Playing Final Fantasy XV, it’s impossible not to dream of a more beautiful version, one free of creative, technical and financial issues and developed by a team of master artists who high-five every morning before sitting at their desks. In my version, the lengthy two-part structure is replaced by bursts of linearity and openness, with the car as the centrepiece as it ferries our four friends between Xenoblade Chronicles-sized hub areas on a grand coast-to-coast road trip. Between lakeside towns and mountaintop villages bursting with character-focused activity, our heroes are given a moment to chat, to listen to music, to take in the views of the continent, to rest. The game would be remembered by these quiet moments in the back of the car, with only the vast wilderness and your best friends to keep you company. It would still be a game about masculinity, but my imagined version would do more to combat the original’s sexist storytelling: through lengthy, playable flashback scenes we would get to experience Noct and Luna’s childhood relationship through a shared attempt to run away from the very capital that The Guys™ are trying to reach in the present day. You spend your days scrounging for food and sneaking onboard trains together, their linear nature contrasted with a labyrinthine social network of criminals. Back in the present, as you get ever closer to the city and you ditch the car rides for the same trains ridden by the children in the flashbacks, a feeling of déjà vu strikes the player and protagonist as one.

“I remember this place.”

prompto fell off the train that’s why there are only three of us

PART II: RING FIT ADVENTURE AND THE LEGACY OF “WEIRD NINTENDO"

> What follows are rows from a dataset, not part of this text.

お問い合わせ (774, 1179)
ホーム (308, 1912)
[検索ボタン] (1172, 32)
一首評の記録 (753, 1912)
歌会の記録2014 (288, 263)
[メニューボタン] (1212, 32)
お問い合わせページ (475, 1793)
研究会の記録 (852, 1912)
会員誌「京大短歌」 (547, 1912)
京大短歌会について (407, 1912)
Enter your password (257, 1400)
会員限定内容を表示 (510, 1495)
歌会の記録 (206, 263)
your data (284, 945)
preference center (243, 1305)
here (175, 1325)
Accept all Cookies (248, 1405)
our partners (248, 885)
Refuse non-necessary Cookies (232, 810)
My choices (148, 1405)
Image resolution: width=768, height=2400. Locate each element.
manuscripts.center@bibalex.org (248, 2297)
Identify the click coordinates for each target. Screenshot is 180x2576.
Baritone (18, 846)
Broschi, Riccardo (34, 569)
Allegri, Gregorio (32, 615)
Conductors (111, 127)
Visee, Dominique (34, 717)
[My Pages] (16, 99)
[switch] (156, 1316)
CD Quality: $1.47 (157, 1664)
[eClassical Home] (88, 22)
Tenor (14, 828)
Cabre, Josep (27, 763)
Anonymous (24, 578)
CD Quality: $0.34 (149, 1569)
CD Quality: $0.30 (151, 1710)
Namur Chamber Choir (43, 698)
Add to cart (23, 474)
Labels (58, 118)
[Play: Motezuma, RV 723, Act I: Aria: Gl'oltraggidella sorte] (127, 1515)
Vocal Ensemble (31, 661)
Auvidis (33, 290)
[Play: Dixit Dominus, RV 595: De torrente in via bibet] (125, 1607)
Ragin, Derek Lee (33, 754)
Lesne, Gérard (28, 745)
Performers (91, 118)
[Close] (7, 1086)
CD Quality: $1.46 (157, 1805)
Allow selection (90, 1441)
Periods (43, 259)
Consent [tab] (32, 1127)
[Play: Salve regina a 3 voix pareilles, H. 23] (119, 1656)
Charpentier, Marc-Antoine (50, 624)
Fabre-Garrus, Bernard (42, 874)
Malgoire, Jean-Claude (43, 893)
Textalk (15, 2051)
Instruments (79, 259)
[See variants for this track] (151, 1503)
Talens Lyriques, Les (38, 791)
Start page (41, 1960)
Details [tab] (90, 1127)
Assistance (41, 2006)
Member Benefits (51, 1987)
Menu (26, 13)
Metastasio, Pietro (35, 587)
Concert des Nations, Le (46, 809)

If Final Fantasy XV is a bowl of a-little-too-wet spaghetti you eat outside with your friends, Ring Fit Adventure is the delicate serving of succulent meatballs on top that made it all worthwhile. It’s also the plate of freshly-baked garlic bread. And the glass of Sicilian lemonade. And the dessert after, too.

Confused food metaphors aside, this game is delicious.

(SOURCE: NINTENDO)

Ring Fit Adventure tells the story of the Trainer, a silent protagonist whose only remarkable trait is that they have impeccable hair, and Ring, the eponymous gameplay-feature-turned-sassy-sidekick that seems obligatory for every game Nintendo makes. Together the duo set out to defeat the evil Dragaux and his brainwashed minions, a seemingly overwrought premise until you realise that they intend to save the world through the power of fitness, and the aforementioned demon king looks like he posts deadlifting videos on Instagram. Almost the entire game is controlled via workout routines, from running through its verdant fields to engaging in its turn-based combat. All of the treasure chests are squat-operated, as are the swings and springs; disturb a bee’s nest and you’ll need to tree pose to safety.

Nothing here is wasted. Where FFXV released in a manner strongly resembling a teenager’s notes app, Ring Fit shows shocking restraint in the mechanics it presents to the player, reaching a near-scientific equilibrium that balances joyous surprise with artisanal craftsmanship. Much like exercise in the real world, you’ll find yourself running along the same paths and over the same obstacles time and time again, yet just when the game teeters on the edge on boredom it suddenly shifts, either by recontextualising pre-established mechanics or introducing brand-new ones. Nintendo has long held a reputation for its willingness to discard incredible ideas long before they’ve reached their full potential, simply to maintain a constant stream of pure fun, yet Ring Fit breaks this trend by building a less initially impressive — though ultimately even more valuable — sense of familiarity between the player and the pieces. Playing through the game I found myself subconsciously logging my thoughts on each obstacle as though they were characters in a reality TV drama: I welcomed the rowing boat parts with open arms, while each time I saw those fucking handrails I would grimace with a weary readiness to fight, not dissimilar to that seen from sworn enemies at a boxing match or Crufts contest.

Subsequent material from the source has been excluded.